Reklamdan kastım, Türk futbolunu, türk futbolcusunu pazarlamak. Buradaki pazarlama tabiri de yanlış anlaşılmasın; tanıtmak..
Gerçekleşmesi mümkün olmasa da, daha iyi anlamak için bir örnek vereyim: Federasyon'un madem harcayacak yer bulamayacak kadar parası olsa o maça gitmeyecek olanları, UEFA Kupası finaline, Milli Takım'ın deplasman maçlarına devlet kesesinden götürecek kadar parası ve yetkisi vardı; gerekirse üstüne para verip Avrupa'nın çeşitli ülkelerinde Türkiye Ligi maçlarının yayınlanması için uğraşabilirdi.. Mesela yani..
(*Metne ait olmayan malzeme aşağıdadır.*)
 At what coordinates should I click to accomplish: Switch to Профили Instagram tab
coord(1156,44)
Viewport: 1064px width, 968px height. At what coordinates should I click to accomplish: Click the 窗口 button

Başarılı yöneticilik, işte, verilecek bir kararın artısını-eksisini tartıp, uzun vadede daha yararlı olanı seçmektir de.. Ben "şıp" diye yabancı sınırının kaldırılmasını uzun vadede yararlı görmüyorum, sen görüyorsun. Yöneticiler de hesabı kitabı yapıp kararı versinler. Ama onların yaptığı, sırf Aziz Yıldırım istedi diye buna karşı çıkmak.. Zaten Aziz Yıldırım'ın yaptığı da minareye kılıf uydurmak(Önceki sayfalarda bahsi geçmişti, sen Luciano ve Nobre ile sezona başla, başarısız olunca da daha fazla yabancımız olsaydı de).. Körler, sağırlar..

Bu arada konu ya da benim kafam karıştı.
İngiltere ve İspanya'da AB dışı yabancıya sınır var.